The Deportation Cases Are Catalyzing Jurists
U.S. District Judge Terry Doughty of the Western District of Louisiana is among the handful of Trumpiest judges in America and even he can’t countenance the Trump administration’s lawless deportation actions.
In an order Friday, Doughty expressed his suspicion that the Trump administration had just deported a 2-year-old U.S. citizen with his undocumented Honduran mother over the objections of the child’s father “with no meaningful process.” In a separate case also out of Louisiana, the ACLU alleges that two children – ages 4 and 7 – who were both U.S. citizens were also deported Friday to Honduras.
Meanwhile, in the Western District of Texas, U.S. District Judge David Briones ordered the immediate release of a Venezuelan couple that the Trump administration had swept up in its Alien Enemies Act detentions. In a scathing opinion, Briones became the first judge in the country to rule that the Trump administration had wrongly designated detainees as enemy aliens, finding the the government had presented nothing but unsubstantiated accusations against the DC-area couple that they were members of the Tren de Aragua gang. “This Court takes clear offense to Respondents wasting judicial resources to admit to the Court it has no evidence,” Briones wrote.
All of these new developments played out against the backdrop of an extraordinary March 14 memo by Attorney General Pam Bondi, obtained by USA Today, that expressly told law enforcement there would be no due process for Alien Enemies Act detainees. “An alien determined to be an Alien Enemy and ordered removed under the Proclamation and 50 U.S.C. § 21 is not entitled to a hearing before an immigration judge, to an appeal of the removal order to the Board of Immigration Appeals, or to judicial review of the removal order in any court of the United States.”
The Bondi memo – dated the same day as President Trump’s Alien Enemies Act proclamation – was the administration’s effort to operationalize the AEA detentions, which we now know had been underway for weeks and which would culminate with the notorious March 15 deportation flights. The Supreme Court has since rejected the argument that Alien Enemies Act detainees are not entitled to due process. But the Trump administration got the jump on the judiciary, and dozens of detainees remain imprisoned in El Salvador without having received due process. The effort to free them – and the mistakenly deported Kilmar Abrego Garcia – is now grinding through the courts.

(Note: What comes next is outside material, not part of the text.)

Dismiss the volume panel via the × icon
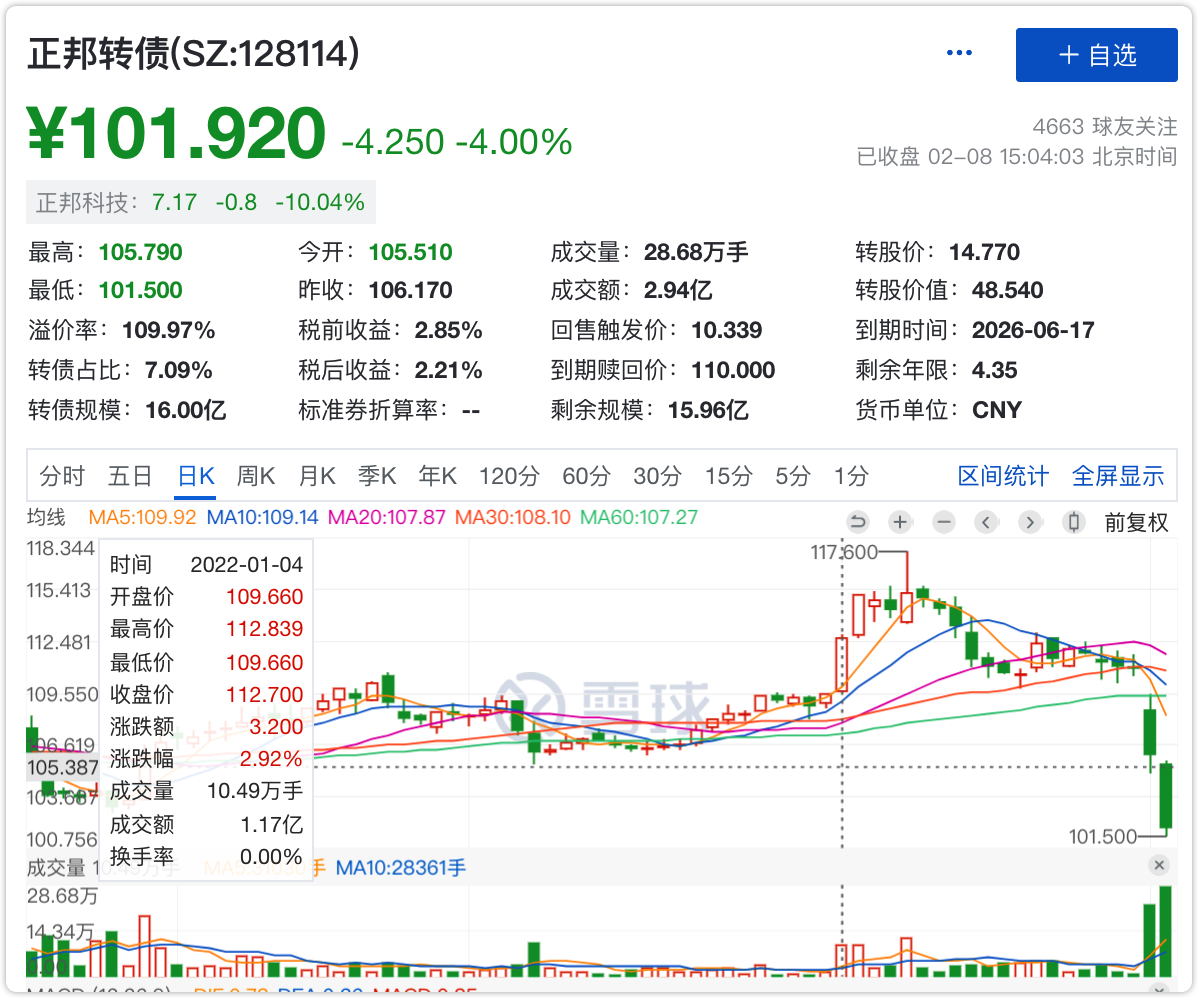(x=1160, y=864)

If the brazen lawlessness in the deportation cases has a silver lining it’s that it has quickly made plain to judges nationwide not just how much is at stake but how fast and loose the Trump administration is playing with the rule of law. A cynical view might be that the judiciary’s awakening to the threat has made little difference, but that requires ignoring a growing body of court orders adverse to the administration, including some that have prompted it to retreat in key areas.
Good Read
Writing for the American Prospect, Maureen Tkacik has the backstory on MAGA turning Tren de Aragua into a propaganda set piece: How a Colorado slumlord’s psyop turned into a brand-new ‘forever war’ on Venezuela
The Extraordinary Prosecution Of A Wisconsin Judge
The arrest of a sitting state Judge Hannah Dugan outside of her courthouse was a dramatic escalation of the Trump administration’s two-pronged attack on the judiciary and sanctuary jurisdictions. While targeting a state judge for arrest for allegedly obstructing an attempt to detain a undocumented migrant doesn’t raise the same constitutional concerns as defying federal court judges, the highly unusual handling of the case shows how it is part of a broader campaign of intimidation and eroding the rule of law. It bears noting that President Trump is expected to sign a new executive order today targeting sanctuary cities.

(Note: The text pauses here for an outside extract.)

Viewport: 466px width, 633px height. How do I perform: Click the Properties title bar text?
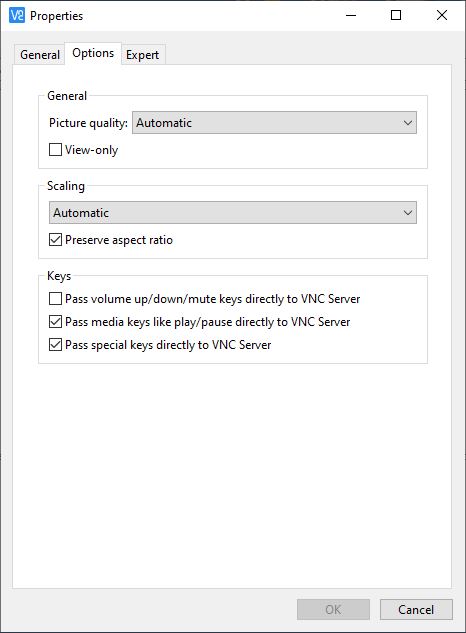(x=57, y=16)
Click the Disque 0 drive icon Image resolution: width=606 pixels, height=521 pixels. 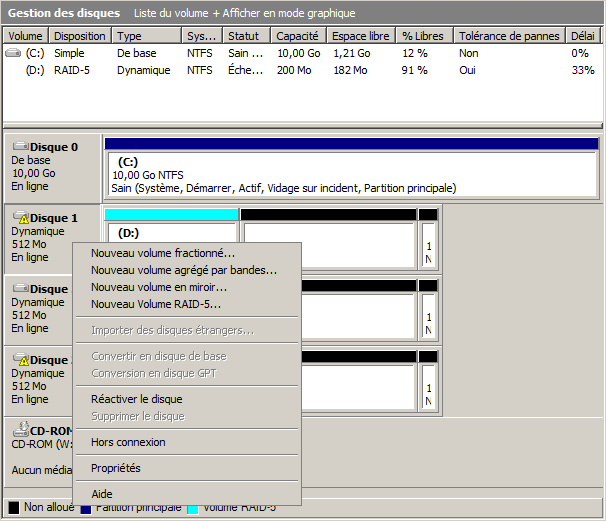click(20, 146)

Morning Memo will return to the underlying facts of the case in due time, but for now let’s focus on the highly inappropriate public comments from top DOJ officials. FBI Director Kash Patel tweeted-deleted-reposted about the arrest Friday morning then went even further by posting a photo of the arrest on social media. Not normal, not appropriate, not okay.

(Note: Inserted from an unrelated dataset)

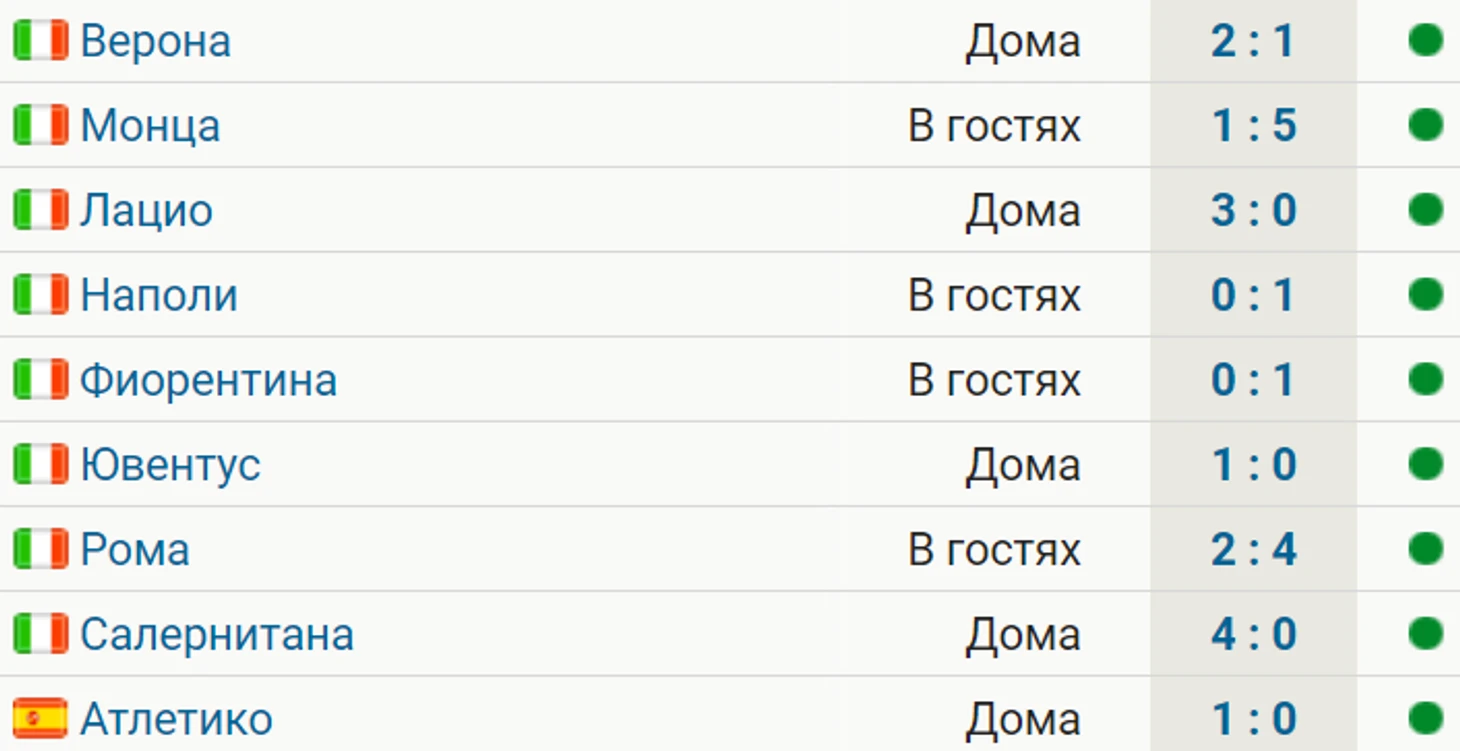Click the 3 : 0 score against Лацио
Image resolution: width=1460 pixels, height=751 pixels.
(1253, 210)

Attorney General Pam Bondi went further, appearing on Fox News to comment extensively about the case and engage in attacks on the defendant as well as the judiciary as a whole. These are the kinds of public statements about pending cases that are generally barred by DOJ policy and legal ethics rules. But Bondi paid them no heed in order to strut on a Trump-friendly media outlet:
Bondi declares war on the courts: “What has happened to our judiciary is beyond me … they are deranged … we are sending a very strong message today … we will come after you and we will prosecute you. We will find you.”
— Aaron Rupar (@atrupar.com) April 25, 2025 at 1:12 PM
Ed Martin Watch: Empty Apology Edition
Mother Jones: Ed Martin Isn’t Coming Clean About His Ties to an Alleged Nazi Sympathizer
‘Where Is The Remorse?’
A federal judge sentenced former Rep. George Santos (R-NY) to 87 months in prison and ordered him to pay almost $374,000 in restitution and more than $200,000 in forfeitures in his campaign finance scheme. Prosecutors had sought an 87-month sentence. After his sentencing, Santos – who pleaded guilty – immediately began lobbying President Trump publicly for clemency.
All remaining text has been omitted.